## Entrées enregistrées

..............................

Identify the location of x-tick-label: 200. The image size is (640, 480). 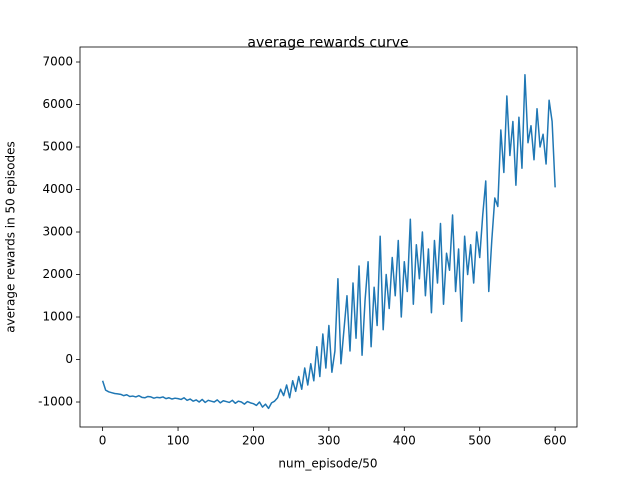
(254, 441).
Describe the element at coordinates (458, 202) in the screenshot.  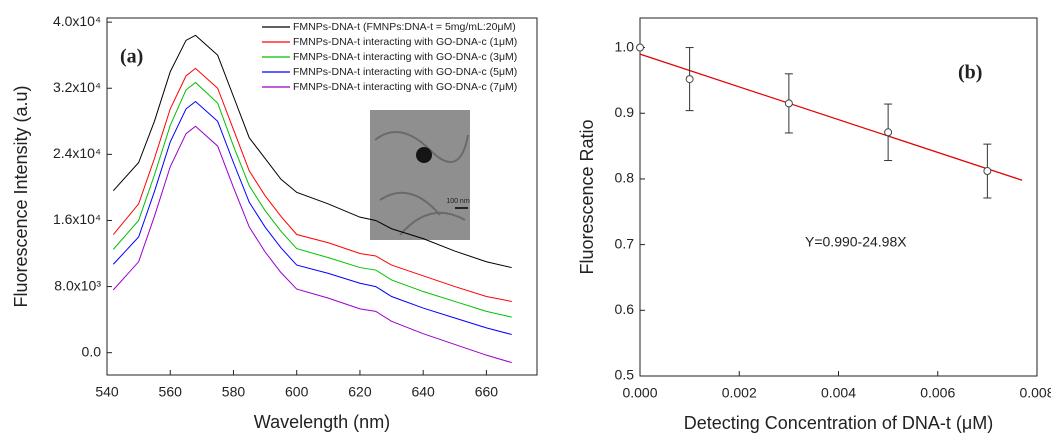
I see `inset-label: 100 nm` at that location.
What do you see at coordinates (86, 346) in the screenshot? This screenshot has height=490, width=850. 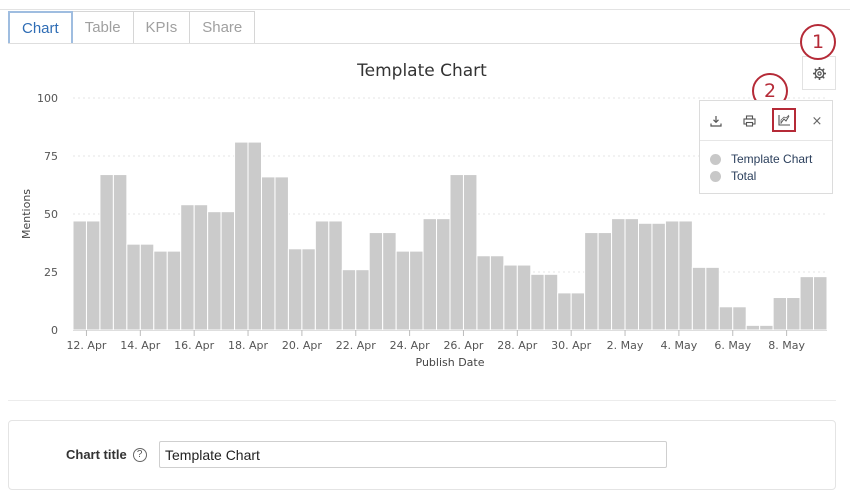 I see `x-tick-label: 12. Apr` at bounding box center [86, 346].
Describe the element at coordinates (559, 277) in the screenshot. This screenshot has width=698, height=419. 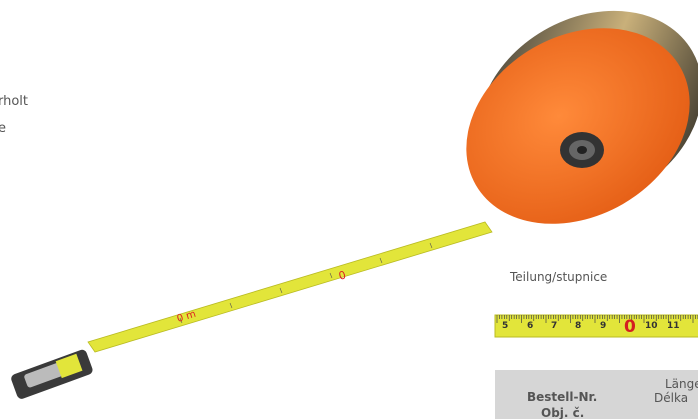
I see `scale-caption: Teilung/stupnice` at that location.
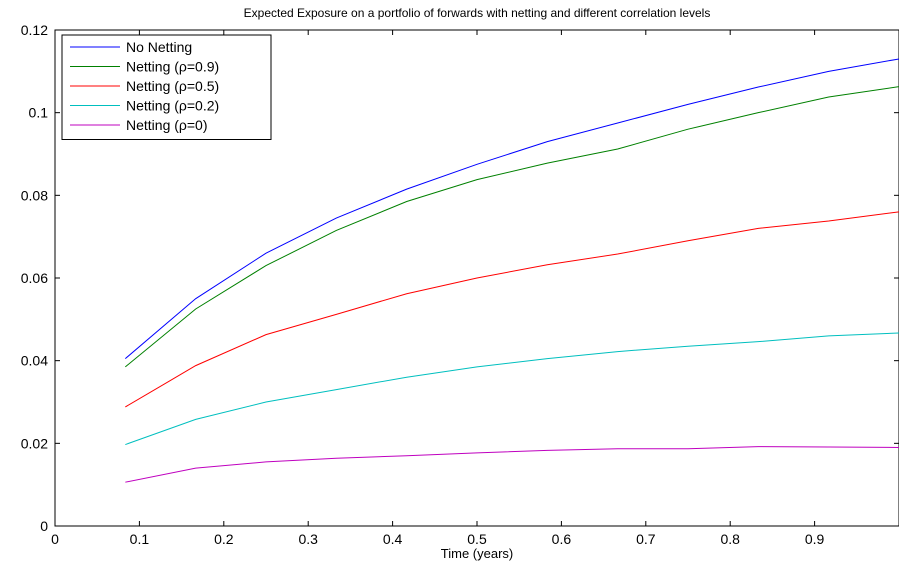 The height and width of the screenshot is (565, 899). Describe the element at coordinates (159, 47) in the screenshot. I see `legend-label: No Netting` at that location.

..............................

## CONSIGNE
Mets à jour la liste depuis la ligne contenant « Describe the element at coordinates (559, 277) » jusqu'à sa toute fin, bornes comprises, en remplaçant « This screenshot has » par « This image has » sans rien modifier d'autre. Ne reprends pas les images dans ta réponse.

## RÉSULTAT ATTENDU
Describe the element at coordinates (559, 277) in the screenshot. This image has width=698, height=419. 
I see `scale-caption: Teilung/stupnice` at that location.
 The height and width of the screenshot is (565, 899). Describe the element at coordinates (159, 47) in the screenshot. I see `legend-label: No Netting` at that location.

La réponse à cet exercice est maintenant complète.